Portait Photo of Mirit Aladjem
Developmental Therapeutics Branch
Head, DNA Replication Group
Senior Investigator
Center for Cancer Research
National Cancer Institute
Building 37, Room 5068D
Bethesda, MD 20892-4255
Phone:  
301-435-2848
Fax:  
301-402-0752
E-Mail:  
aladjemm@mail.nih.gov

Biography

Dr. Aladjem received her Ph.D. from Tel Aviv University. She was a research associate at the Weizmann Institute of Science and then a postdoctoral fellow and a Leukemia Society Special Fellow at the Salk Institute in La Jolla, California. Dr. Aladjem joined the Laboratory of Molecular Pharmacology/Developmental Therapeutics Branch in October 1999 and was appointed a Senior Investigator in 2007. Dr. Aladjem's studies focus on cellular signaling pathways that modulate chromatin to regulate chromosome duplication and cell cycle progression.

Research

Goal
The broad goal of the DNA Replication Group at the Developmental Therapeutics Branch is to understand cellular networks that signal to and from chromatin to modulate DNA replication. Since many regulatory feedback pathways are deregulated in cancer cells, the results of these studies will help our understanding of cancer biology and elucidate how normal and cancer cells regulate DNA replication. 


Background

Loss of genetic control of DNA replication is a hallmark of cancer cells. Protein signaling pathways that reulate cell growth converge on molecular events that facilitate DNA replication.

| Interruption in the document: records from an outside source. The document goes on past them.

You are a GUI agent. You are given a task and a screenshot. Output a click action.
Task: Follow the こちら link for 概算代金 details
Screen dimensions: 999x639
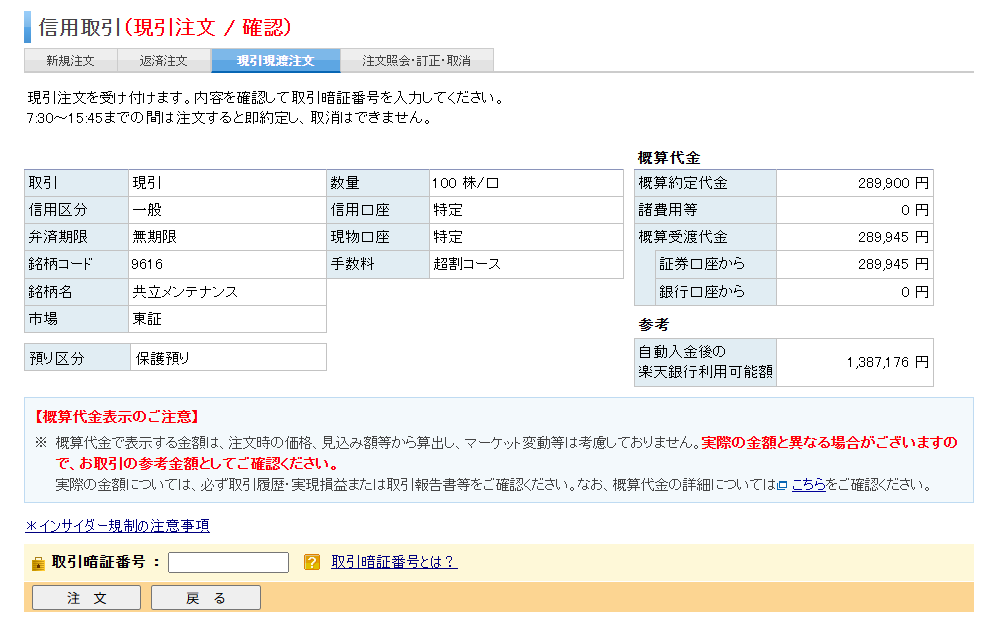pyautogui.click(x=808, y=485)
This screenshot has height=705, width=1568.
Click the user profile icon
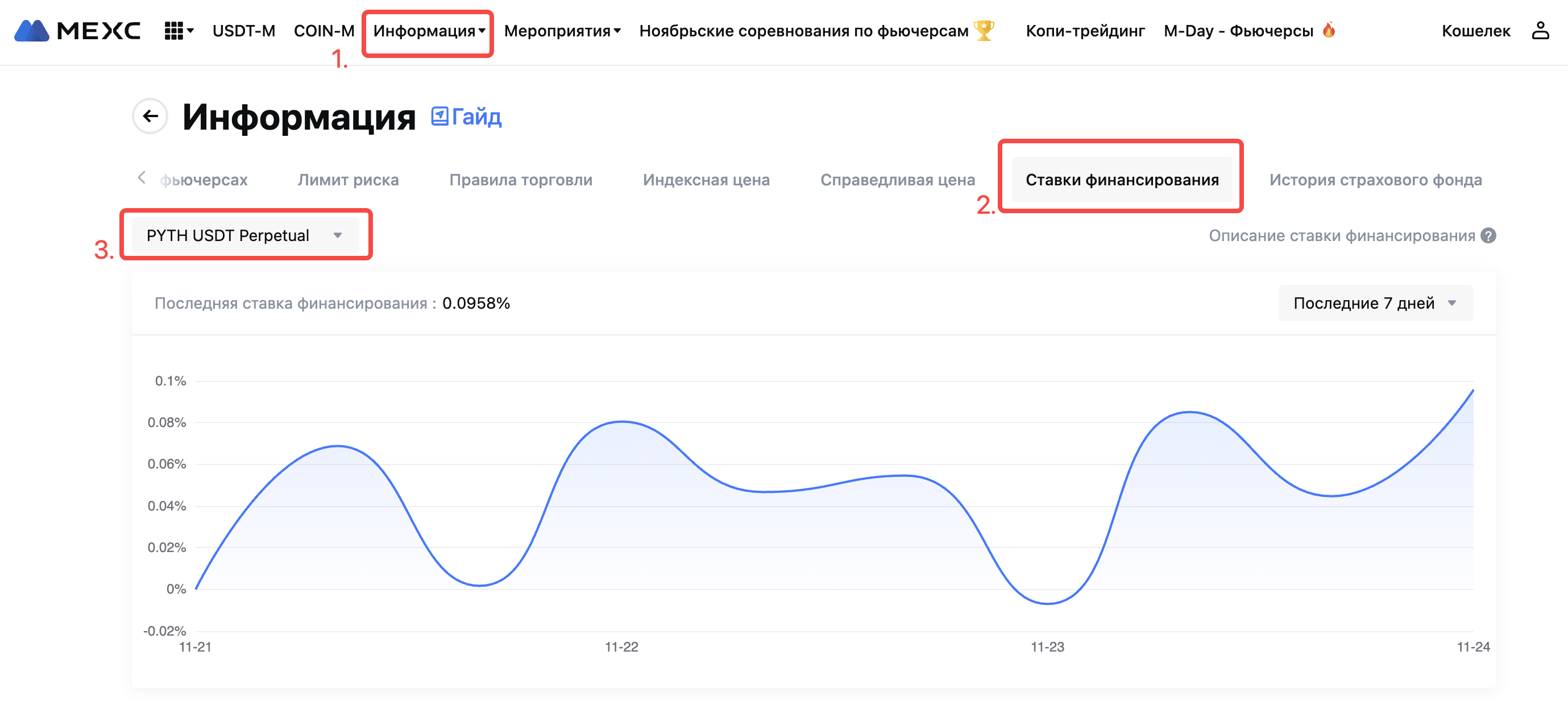pos(1540,31)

Replication regulatory pathways can provide good targets for synthetic lethality approaches that specifically kill cancer cells, but replication problems that go undetected can affect genomic integrity, triggering genomic instability that eventually might result in cancer drug resistance. Hence, many anti-cancer drugs target various aspects of DNA replication and the effectiveness of such drugs critically depends on the nature of the lesions affected in particular cancers. To understand how cells regulate their growth, we employ biochemistry, molecular genetics and bioinformatics to ask how cells determine where and when DNA replication starts. As part of the Developmental Therapeutic Branch, we are also involved in collaborative studies aimed to develop better ways to describe regulatory feedback networks that modulate cell cycle progression and the response of cells to anti-cancer drugs. 


DNA Replication Analyses
Because signals from cell cycle regulatory networks ultimately converge on chromatin, we aim to understand how the location and the timing of replication events are linked to particular modifications on chromatin and how chromosome replication coordinates with other chromatin transactions such as transcription, DNA repair and chromosome condensation. To that end, we take two complementary approaches. First, we use biochemical and genetic approaches to dissect DNA sequences that facilitate replication and proteins that bind such sequences. This effort is expected to advance our understanding of processes that govern how cells determine where and when replication would start. Second, we use massively parallel sequencing and DNA fiber imaging approaches to study the dynamics of DNA replication throughout the genome. Those studies aim to determine how replication patterns respond to alterations in gene expression, chromatin modifications and drugs that perturb replication.
Genetic analyses of DNA Replication.
We study DNA sequences (termed replicators) that facilitate initiation of DNA replication at their endogenous chromosomal sites or when they are removed from their endogenous location and transferred to ectopic chromosomal sites. In previous studies, we have identified replicator sequences in mammalian cells and dissected the genetic determinants essential for replicator activity. These studies were performed in depth in a single genomic locus, the human beta globin locus on chromosome 11 (Aladjem, Rodewald et al. 1998; Wang, Lin et al. 2004; Wang, Lin et al. 2006). Our observations suggest that that epigenetic processes play a role in determining if and when a particular replicator will start replication during each S-phase (Fu, Wang et al. 2006, reviewed in Aladjem, 2007; Conner and Aladjem, 2012). We have identified protein-DNA interactions in replicator sequences. In particular, we have demonstrated distinct functions two discrete DNA-protein complexes we have identified at the human beta globin locus. One complex includes chromatin-remodeling proteins, affects replication timing and transcriptional activity and mediates an interaction between the replicator and a distal locus control region (Huang, Fu et al. 2011). The other complex interacts with the pre-replication complex and is essential for initiation of DNA replication. These findings imply that the locations of initiation events depend on interactions of cell cycle regulatory proteins with sequence modules that reside within potential replicators and that the proteins that regulate initiation function in a cooperative and combinatorial manner. Such interactions may underlie the variable use of initiation sites observed in mammalian chromosomes and determine the timing of replication. 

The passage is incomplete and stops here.